- **What the task requires**
Could you restate word for word the lines running from the one with "The height and width of the screenshot is (773, 1000)." to the end of the data, both ends included, but without pictures?

┄┄┄┄┄┄┄┄┄┄┄┄┄┄┄┄┄┄┄┄

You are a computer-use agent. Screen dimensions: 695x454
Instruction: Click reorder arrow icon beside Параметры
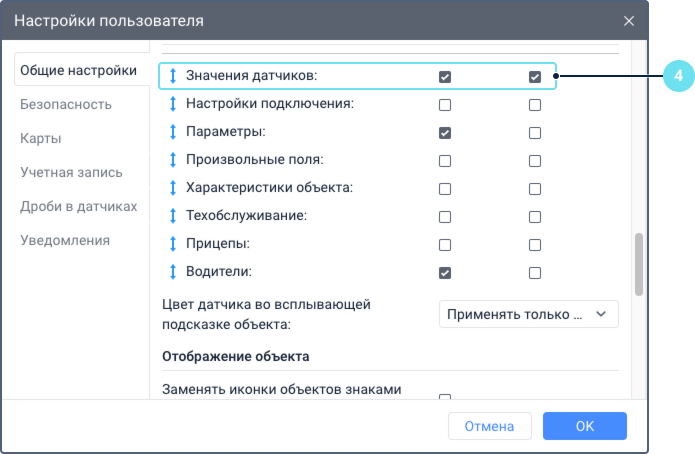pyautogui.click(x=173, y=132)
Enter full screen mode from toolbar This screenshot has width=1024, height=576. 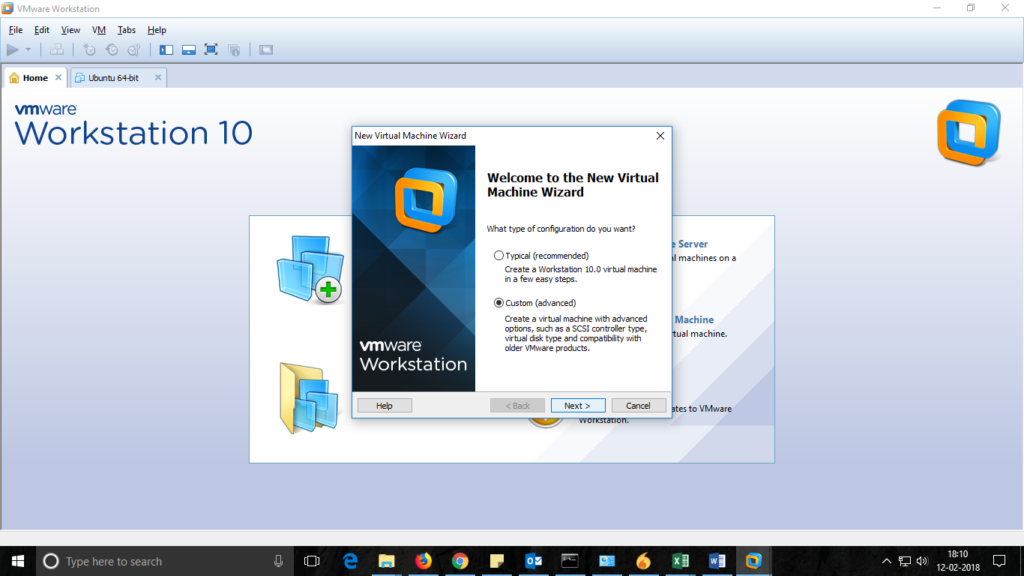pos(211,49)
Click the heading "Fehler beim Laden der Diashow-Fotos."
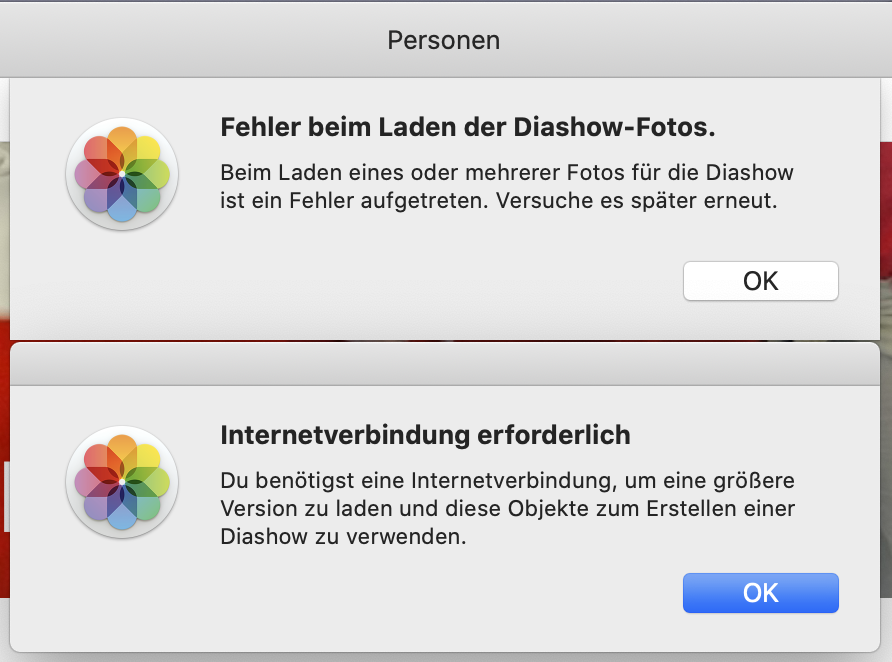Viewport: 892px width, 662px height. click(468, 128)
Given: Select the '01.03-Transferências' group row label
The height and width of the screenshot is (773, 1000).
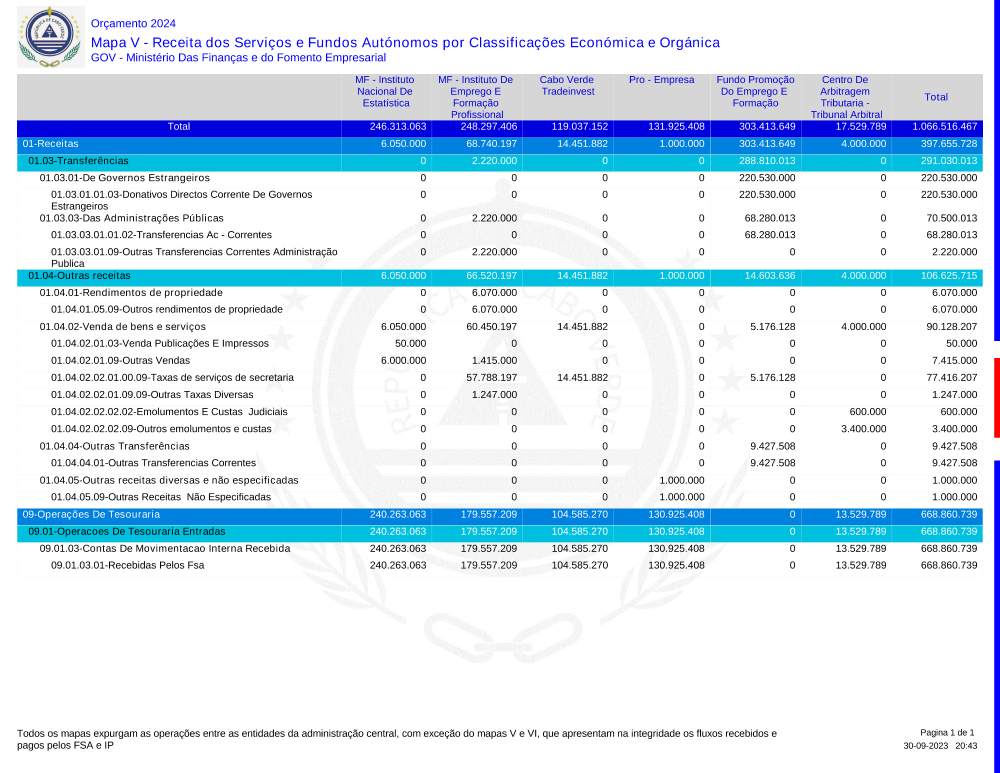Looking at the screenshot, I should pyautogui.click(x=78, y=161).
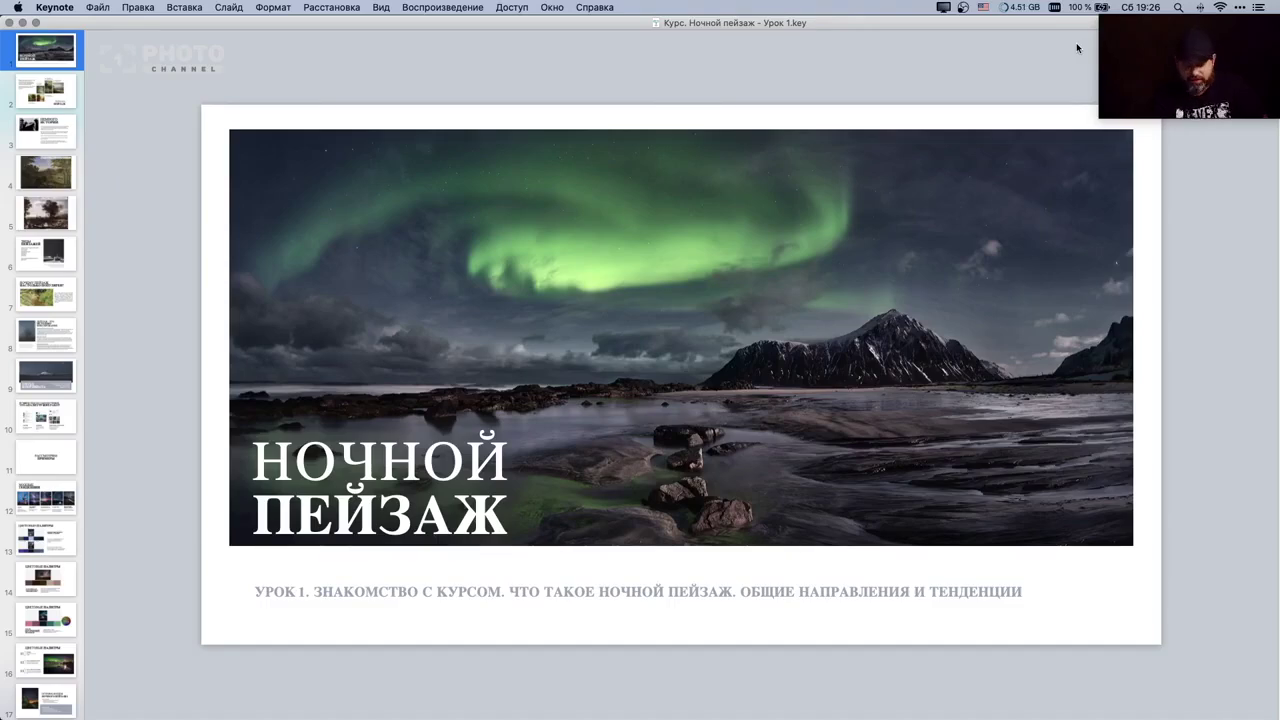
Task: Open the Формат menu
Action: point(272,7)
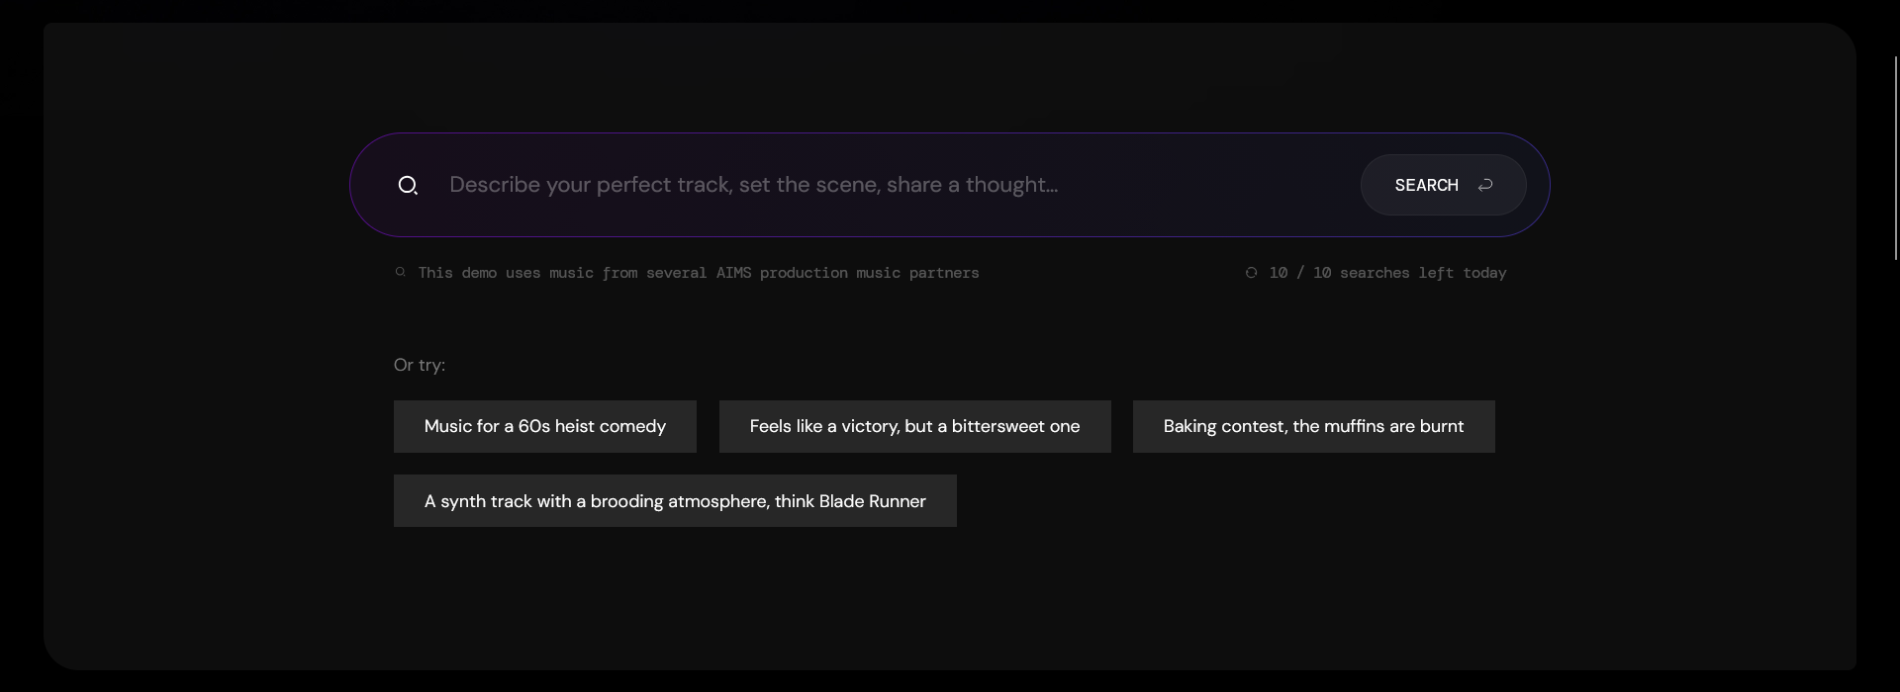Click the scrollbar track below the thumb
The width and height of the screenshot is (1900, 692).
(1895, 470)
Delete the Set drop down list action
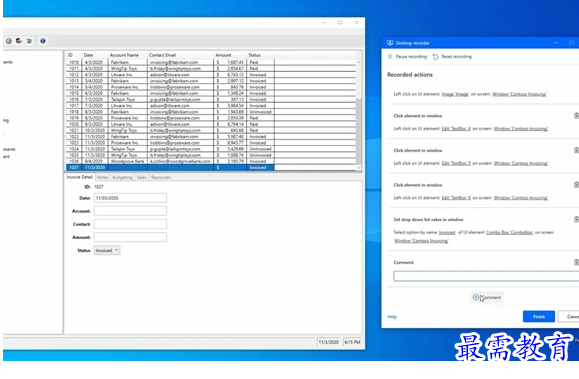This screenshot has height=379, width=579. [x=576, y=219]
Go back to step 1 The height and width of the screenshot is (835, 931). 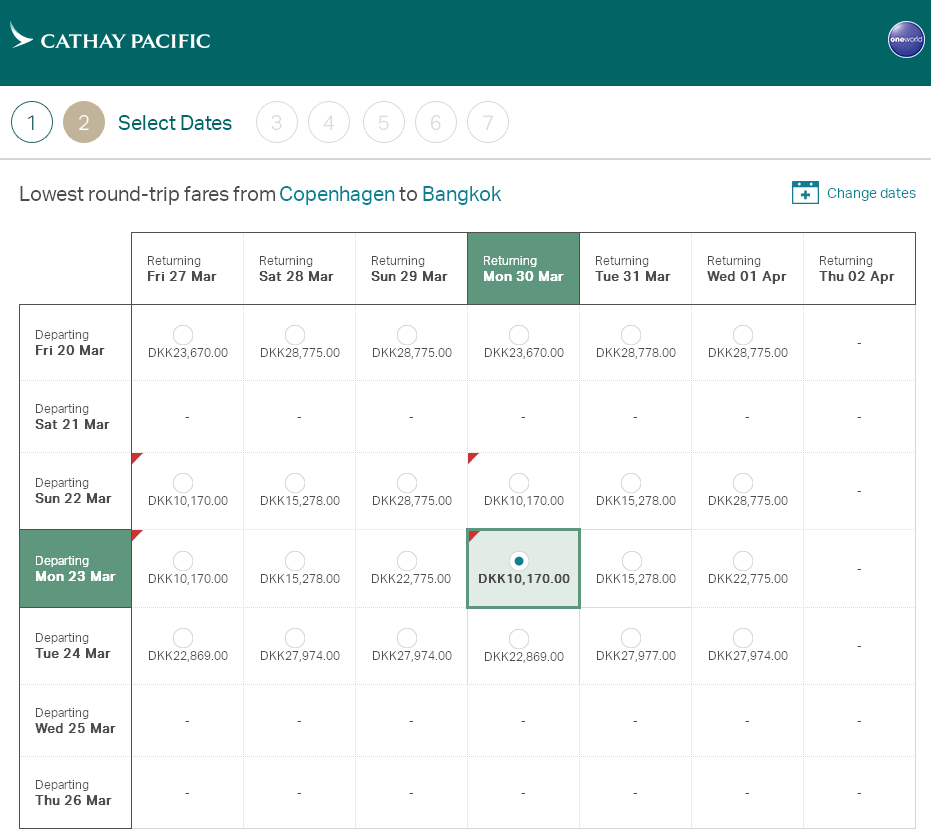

┄┄┄┄┄┄┄┄┄┄┄┄┄┄┄┄┄┄┄┄

- **Response below**
The height and width of the screenshot is (773, 1000).
Looking at the screenshot, I should pyautogui.click(x=78, y=161).
Task: Open the Формат menu
Action: point(272,7)
Click the scrollbar track below the thumb
The width and height of the screenshot is (1900, 692).
(1895, 470)
Delete the Set drop down list action
This screenshot has height=379, width=579. [x=576, y=219]
Go back to step 1 The height and width of the screenshot is (835, 931). 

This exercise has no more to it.